A block of data:
----
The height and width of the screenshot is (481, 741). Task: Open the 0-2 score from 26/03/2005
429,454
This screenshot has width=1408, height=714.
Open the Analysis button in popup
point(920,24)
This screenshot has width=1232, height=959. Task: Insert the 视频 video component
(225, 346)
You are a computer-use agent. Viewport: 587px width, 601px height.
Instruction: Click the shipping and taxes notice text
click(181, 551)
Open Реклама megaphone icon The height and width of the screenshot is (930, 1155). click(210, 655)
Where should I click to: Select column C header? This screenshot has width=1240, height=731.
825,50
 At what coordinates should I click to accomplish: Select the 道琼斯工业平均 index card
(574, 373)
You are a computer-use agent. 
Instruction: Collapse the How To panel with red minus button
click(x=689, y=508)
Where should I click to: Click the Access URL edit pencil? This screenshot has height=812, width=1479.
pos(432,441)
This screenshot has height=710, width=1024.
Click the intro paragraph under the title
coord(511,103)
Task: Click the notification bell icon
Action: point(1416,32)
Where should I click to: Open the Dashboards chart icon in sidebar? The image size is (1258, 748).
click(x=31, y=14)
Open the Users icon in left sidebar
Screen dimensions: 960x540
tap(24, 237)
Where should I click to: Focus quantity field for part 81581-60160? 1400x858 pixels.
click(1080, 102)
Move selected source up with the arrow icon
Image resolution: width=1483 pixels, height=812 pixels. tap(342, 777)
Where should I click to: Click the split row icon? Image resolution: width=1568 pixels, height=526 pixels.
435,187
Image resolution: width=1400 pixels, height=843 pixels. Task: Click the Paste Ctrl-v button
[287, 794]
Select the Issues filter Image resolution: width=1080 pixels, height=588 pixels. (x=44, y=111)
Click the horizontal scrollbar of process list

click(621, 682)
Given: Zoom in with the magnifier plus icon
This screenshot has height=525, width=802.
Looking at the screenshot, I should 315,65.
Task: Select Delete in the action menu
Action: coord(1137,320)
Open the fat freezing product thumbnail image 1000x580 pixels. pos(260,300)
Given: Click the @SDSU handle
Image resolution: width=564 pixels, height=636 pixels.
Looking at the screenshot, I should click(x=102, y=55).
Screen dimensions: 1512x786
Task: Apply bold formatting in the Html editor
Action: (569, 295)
----
Directions for this task. Rewrite the items, changing every "Where should I click to" to "Where do I click to" and leaving everything else as it is.

Solution to the exercise.
The height and width of the screenshot is (481, 741). Task: Open the 0-2 score from 26/03/2005
429,454
This screenshot has width=1408, height=714.
Open the Analysis button in popup
point(920,24)
This screenshot has width=1232, height=959. Task: Insert the 视频 video component
(225, 346)
You are a computer-use agent. Viewport: 587px width, 601px height.
Instruction: Click the shipping and taxes notice text
click(181, 551)
Open Реклама megaphone icon The height and width of the screenshot is (930, 1155). click(210, 655)
Where do I click to: Select column C header? This screenshot has width=1240, height=731.
825,50
 At what coordinates should I click to accomplish: Select the 道琼斯工业平均 index card
(574, 373)
You are a computer-use agent. 
Instruction: Collapse the How To panel with red minus button
click(x=689, y=508)
Where do I click to: Click the Access URL edit pencil? This screenshot has height=812, width=1479.
pos(432,441)
This screenshot has height=710, width=1024.
Click the intro paragraph under the title
coord(511,103)
Task: Click the notification bell icon
Action: point(1416,32)
Where do I click to: Open the Dashboards chart icon in sidebar? The image size is (1258, 748).
click(x=31, y=14)
Open the Users icon in left sidebar
Screen dimensions: 960x540
tap(24, 237)
Where do I click to: Focus quantity field for part 81581-60160? 1400x858 pixels.
click(1080, 102)
Move selected source up with the arrow icon
Image resolution: width=1483 pixels, height=812 pixels. tap(342, 777)
Where do I click to: Click the split row icon? Image resolution: width=1568 pixels, height=526 pixels.
435,187
Image resolution: width=1400 pixels, height=843 pixels. Task: Click the Paste Ctrl-v button
[287, 794]
Select the Issues filter Image resolution: width=1080 pixels, height=588 pixels. (x=44, y=111)
Click the horizontal scrollbar of process list

click(621, 682)
Given: Zoom in with the magnifier plus icon
This screenshot has height=525, width=802.
Looking at the screenshot, I should 315,65.
Task: Select Delete in the action menu
Action: coord(1137,320)
Open the fat freezing product thumbnail image 1000x580 pixels. pos(260,300)
Given: Click the @SDSU handle
Image resolution: width=564 pixels, height=636 pixels.
Looking at the screenshot, I should click(x=102, y=55).
Screen dimensions: 1512x786
Task: Apply bold formatting in the Html editor
Action: (569, 295)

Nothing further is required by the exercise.